El jefe de la Región Policial de Puno, general PNP Jorge Tomás Guardia Riveros, sostuvo que se viene, ejecutando una rotación permanente de 3.700 efectivos en toda la región, con cambios cada tres meses en puestos fronterizos, para eliminar la rutina y prevenir actos de corrupción especialmente en la provincia de Sandia y San Antonio de Putina.
El mecanismo incluye la renovación de 180 efectivos en puestos de vigilancia fronteriza, con periodicidad trimestral; los cambios se aplican también en comisarías, puestos de vigilancia y zonas con antecedentes de irregularidades detectadas por el comando.
«Yo hago cambios rotativos, para que no haya esa rutina», señaló el jefe de la Región Policial, quien agregó que los cambios no se publican anticipadamente para garantizar su efectividad y evitar que el personal involucrado tome previsiones.
Antecedentes, casos y zonas críticas
En diciembre pasado, tras graves hechos irregulares en Desaguadero, el comando cambió a toda la comisaría; posteriormente, en la provincia de Huancané, tres efectivos quedaron bajo investigación por presunto arranche, lo que motivó nuevas reubicaciones inmediatas en la zona norte de la región altiplánica.

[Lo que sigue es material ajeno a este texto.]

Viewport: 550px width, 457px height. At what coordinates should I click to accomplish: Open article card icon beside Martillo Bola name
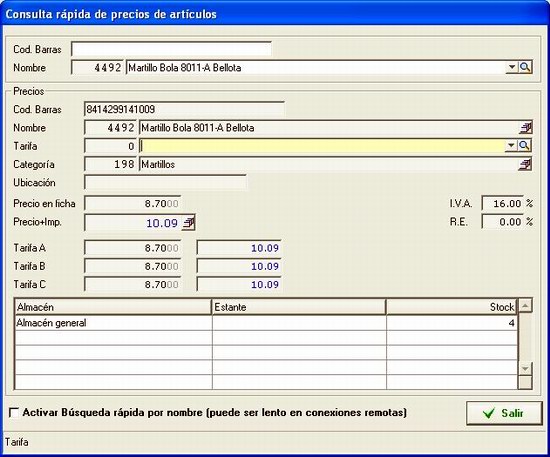tap(525, 128)
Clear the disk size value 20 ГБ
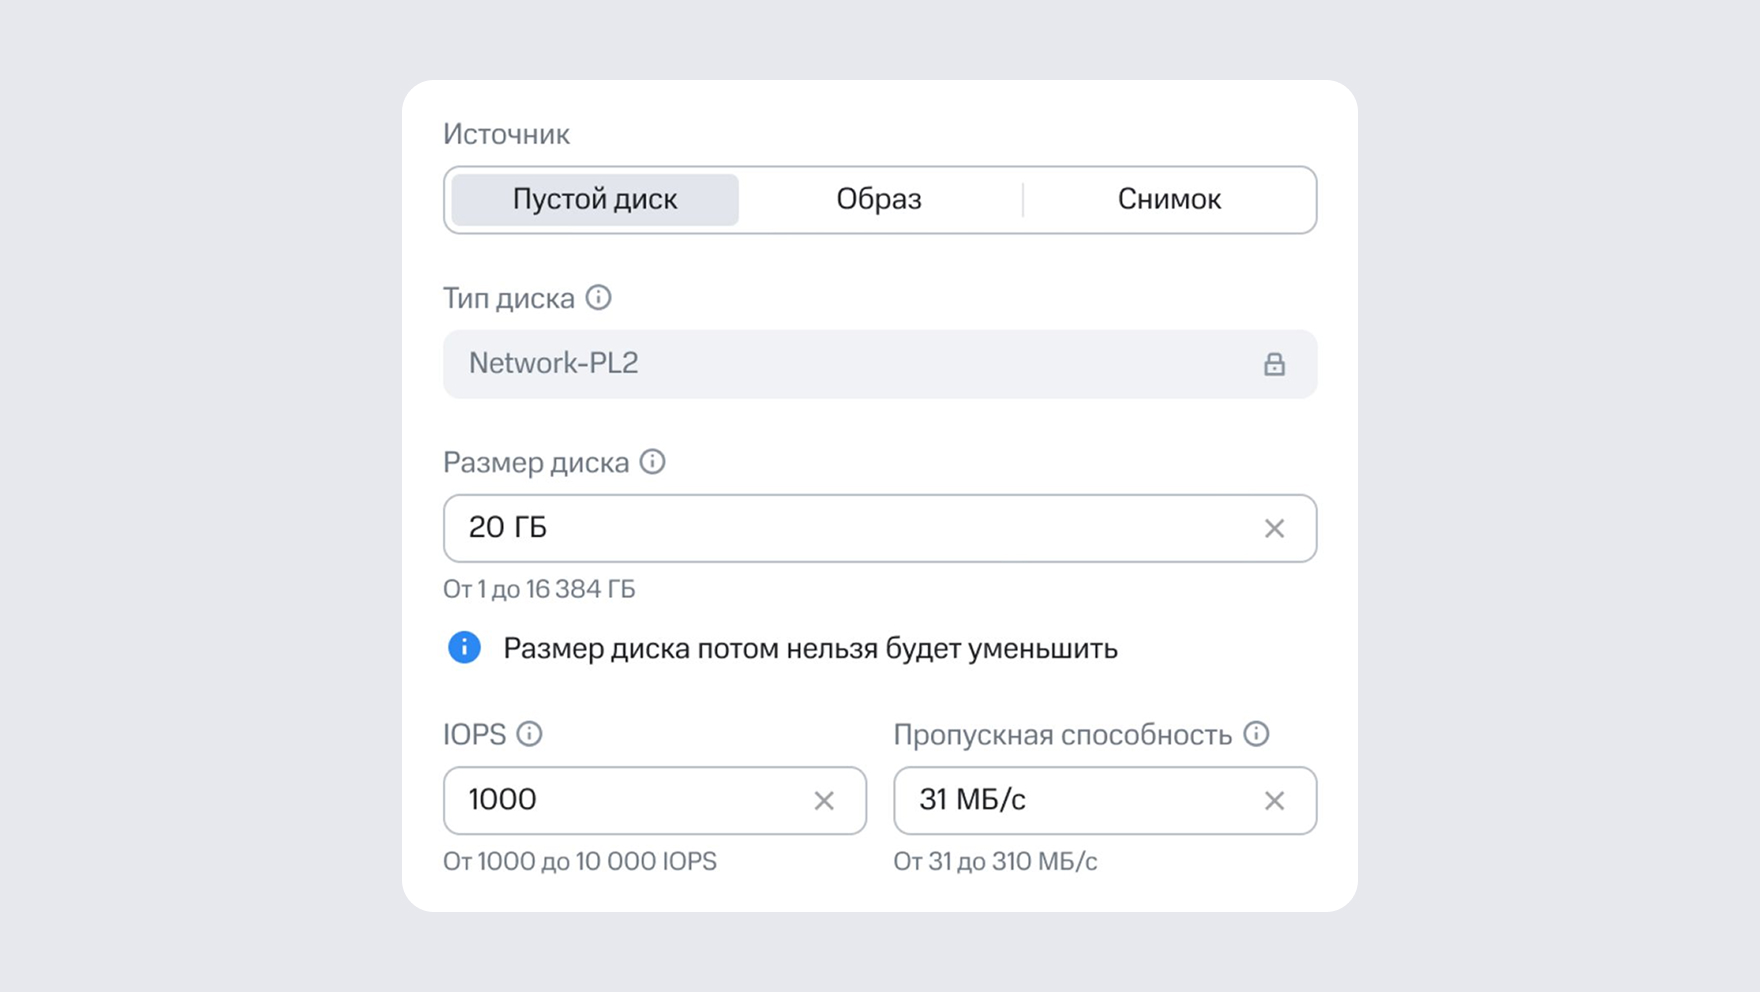1760x992 pixels. (1273, 528)
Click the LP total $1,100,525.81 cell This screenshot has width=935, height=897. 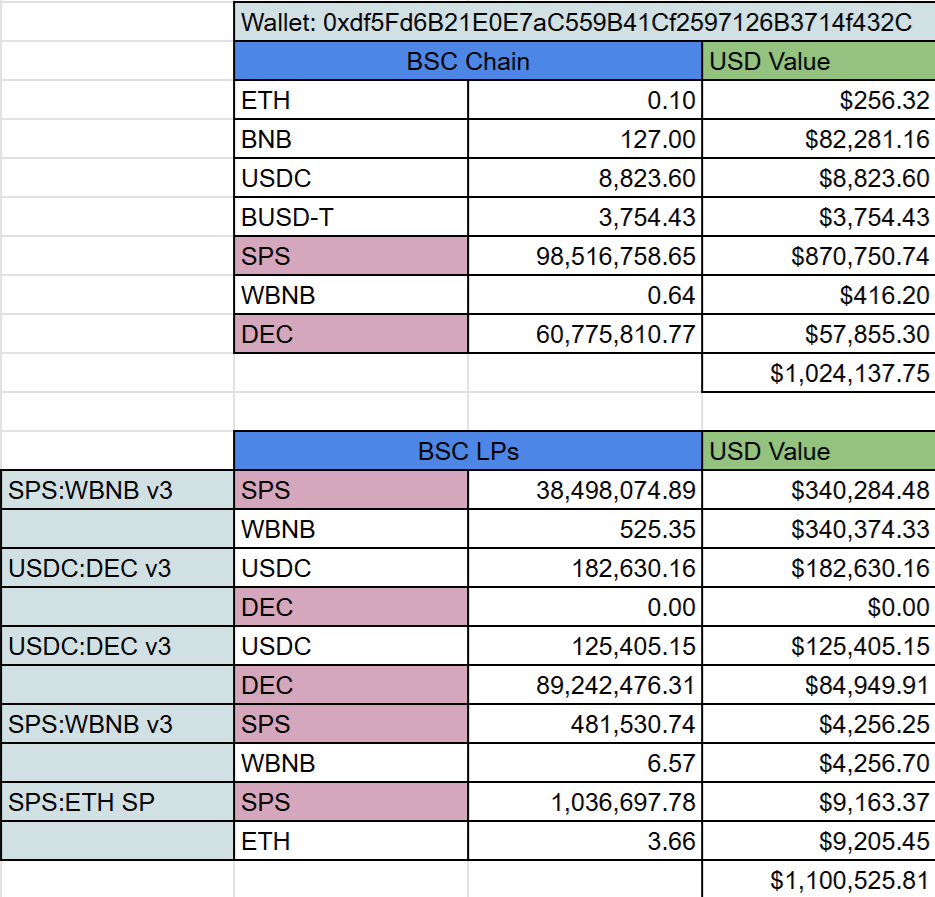819,879
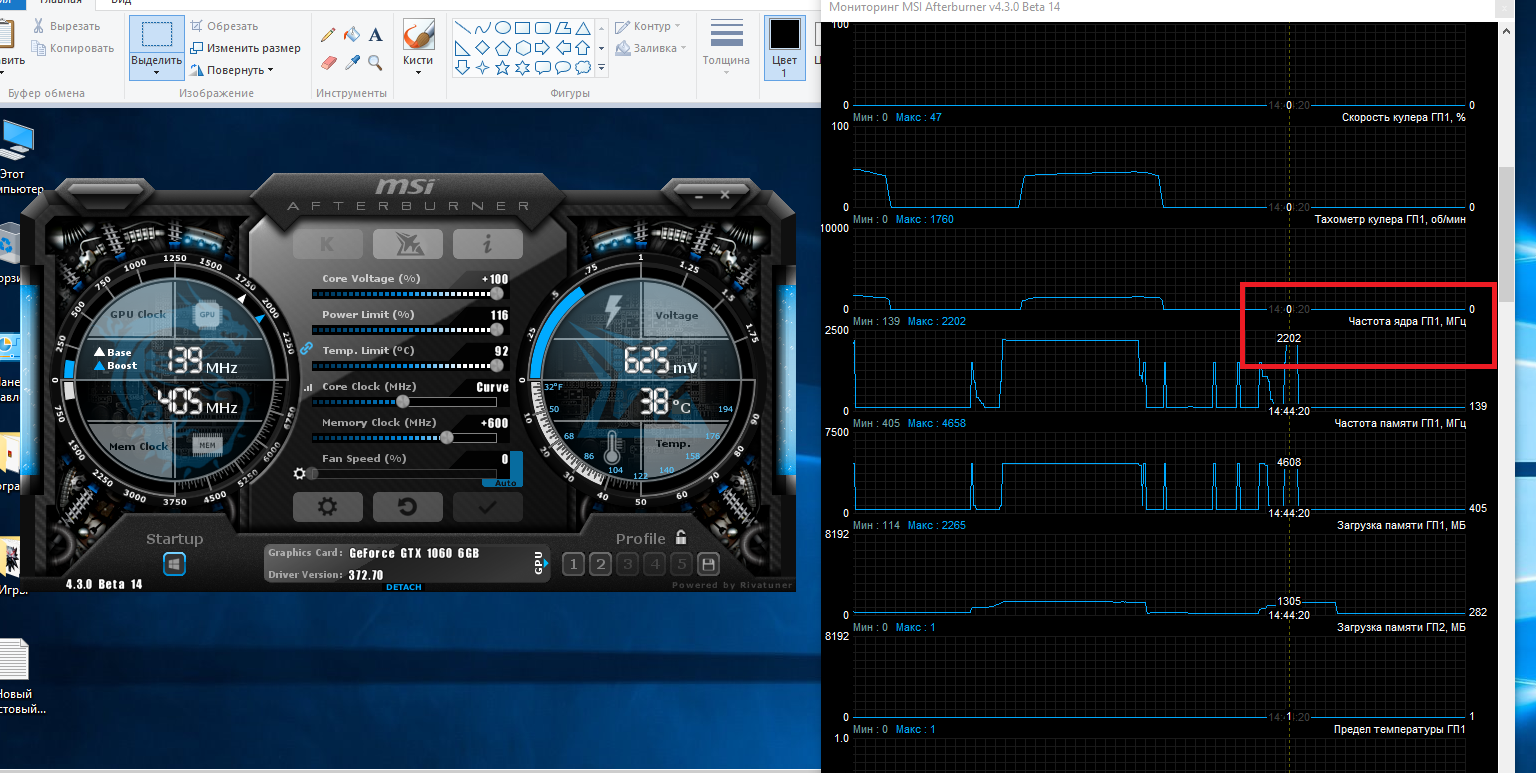
Task: Click the Memory Clock slider handle
Action: (447, 437)
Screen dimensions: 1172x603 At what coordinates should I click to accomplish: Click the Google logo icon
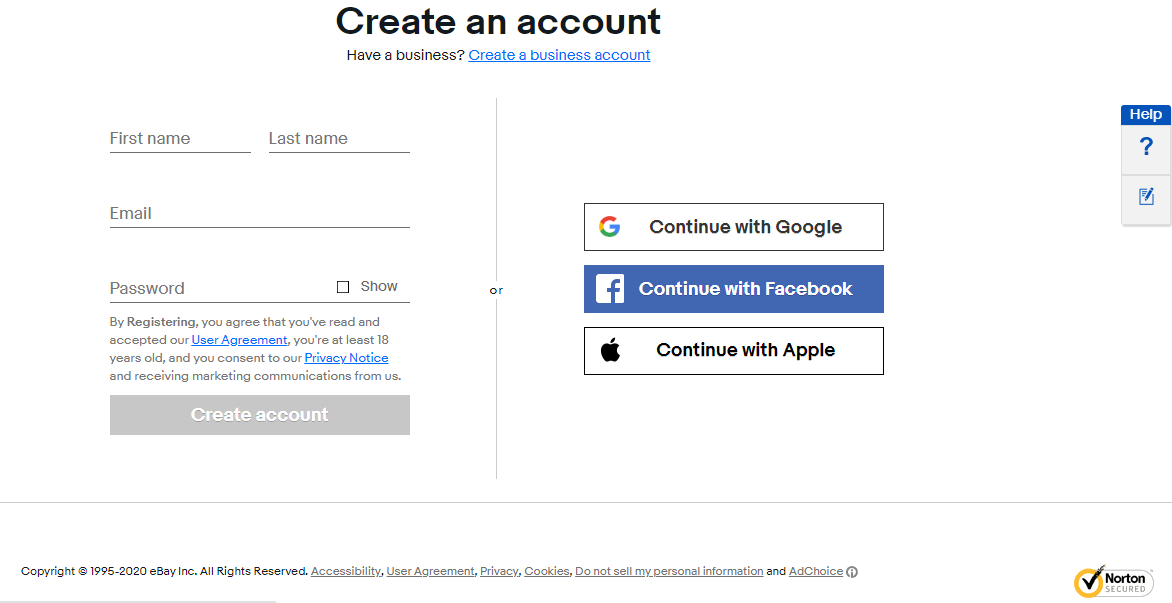pyautogui.click(x=609, y=226)
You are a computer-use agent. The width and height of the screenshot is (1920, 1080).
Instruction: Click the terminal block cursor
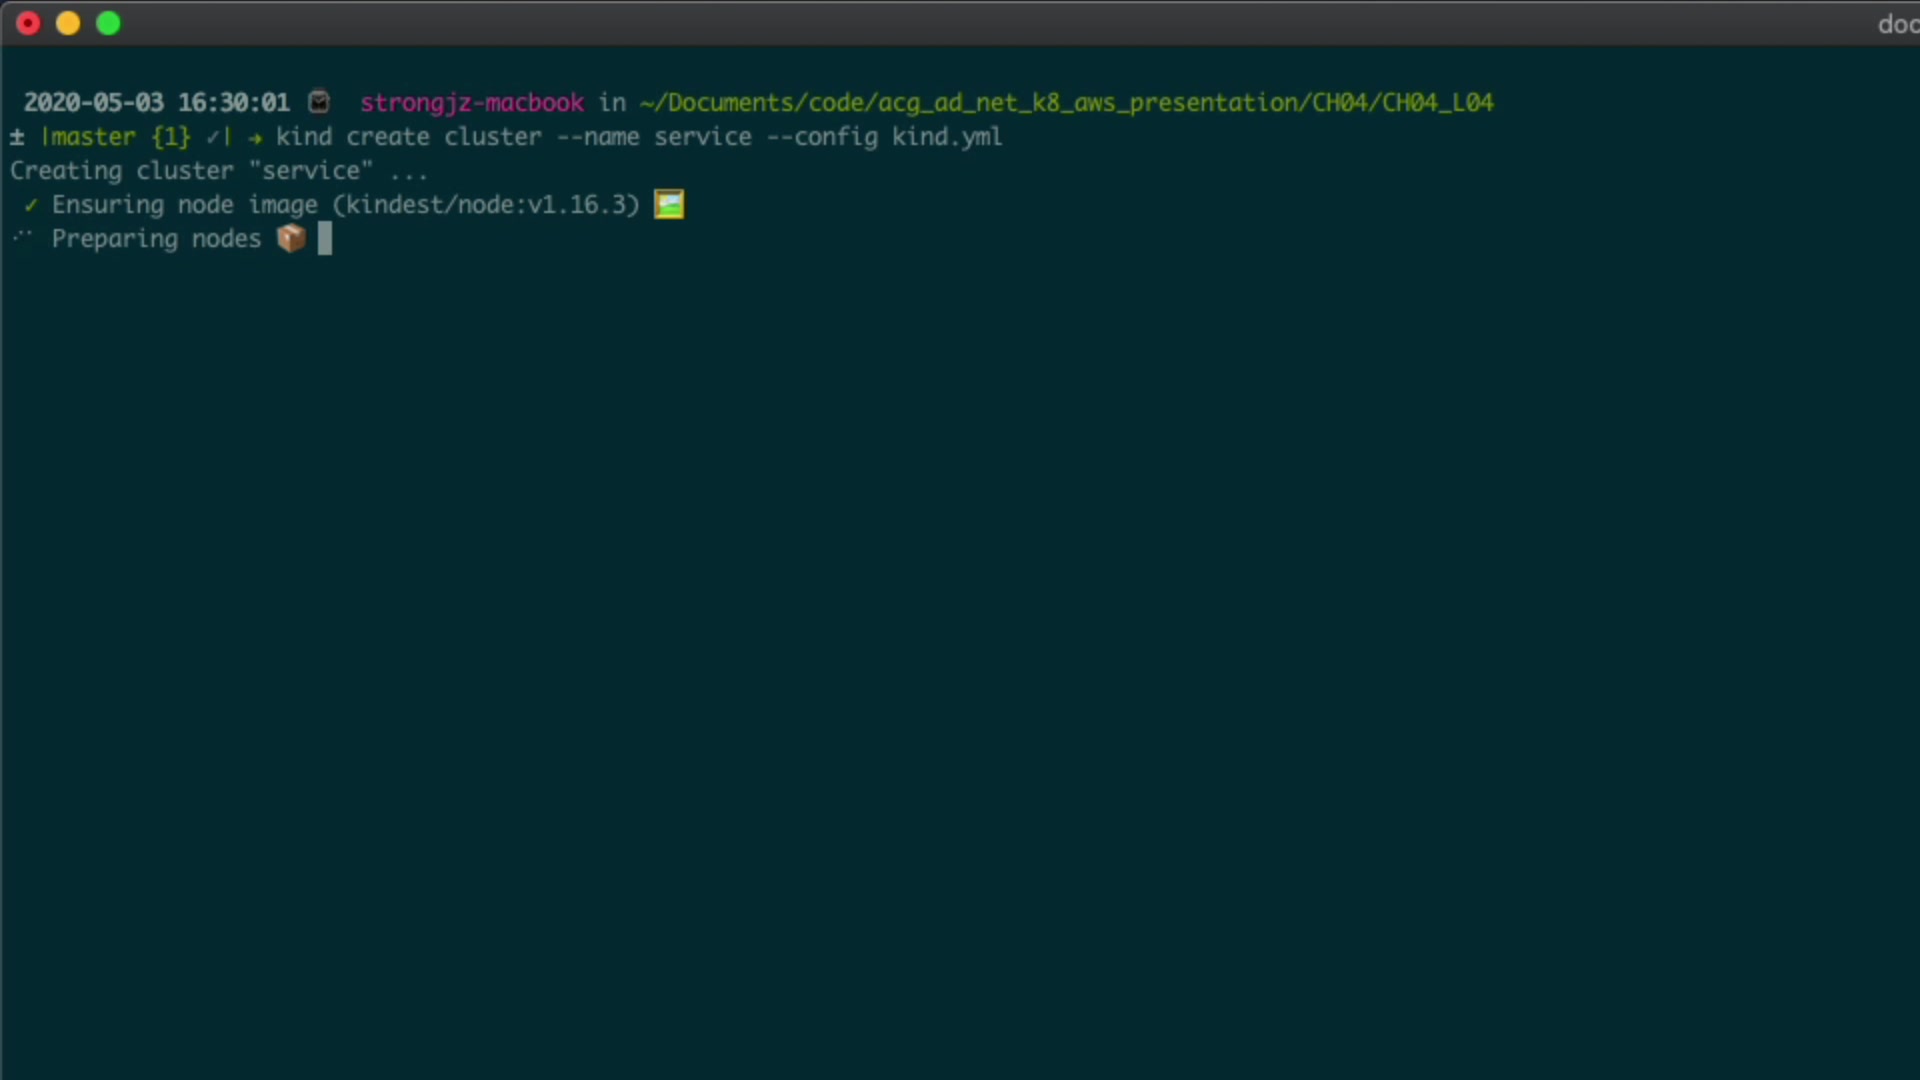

La zona norte concentra el mayor índice de casos irregulares; la Inspectoría General maneja más de 100 investigaciones activas, varios con prisión preventiva, incluyendo el caso de los hermanos Nina, con un efectivo aún prófugo de la justicia.
Pobladores y autoridades locales de distintas provincias han solicitado formalmente cambios de personal; el general atiende estos pedidos cuando existe información, aunque no esté corroborada, priorizando la prevención sobre la sanción posterior.
Refuerzo de personal y cobertura regional
El procedimiento de rotación se aplica sin previo aviso y de forma discrecional; los puestos de vigilancia fronteriza se renuevan cada tres meses, mientras que las comisarías reciben cambios según información de inteligencia o pedido de autoridades locales.
«Nosotros no estamos para cubrir nada; al detectar cualquier hecho ilícito, inmediatamente la propia policía detiene», afirmó el general, quien también indicó que se realizan trabajos de contrainteligencia para identificar a efectivos con conductas irregulares antes de que ocurran los hechos.
Vecinos y autoridades de algunas provincias, también solicitaron cambios ante incremento de hechos delictivos; el comando ejecutó reubicaciones en esa zona, respondiendo a la presión ciudadana y a información interna sobre situaciones no corroboradas pero de riesgo.
Nuevos egresados y proyección institucional
La Región Policial Puno registra un déficit histórico en la zona norte; más de 5 mil efectivos efectivos egresados a nivel nacional esperan asignación de cargo desde Lima para ser destinados a comisarías y puestos con mayor carencia de personal operativo.
Los desafíos logísticos incluyen la demora en asignaciones desde el comando central en Lima, la falta de infraestructura en provincias alejadas y la ausencia total de Unidades de Tránsito fuera de Puno y Juliaca, lo que limita la cobertura operativa regional.
La proyección del comando es fortalecer valores institucionales en los nuevos efectivos, sostener la rotación trimestral en fronteras y ampliar gradualmente la presencia policial en provincias del norte, según declaró el jefe de la Región Policial de Puno.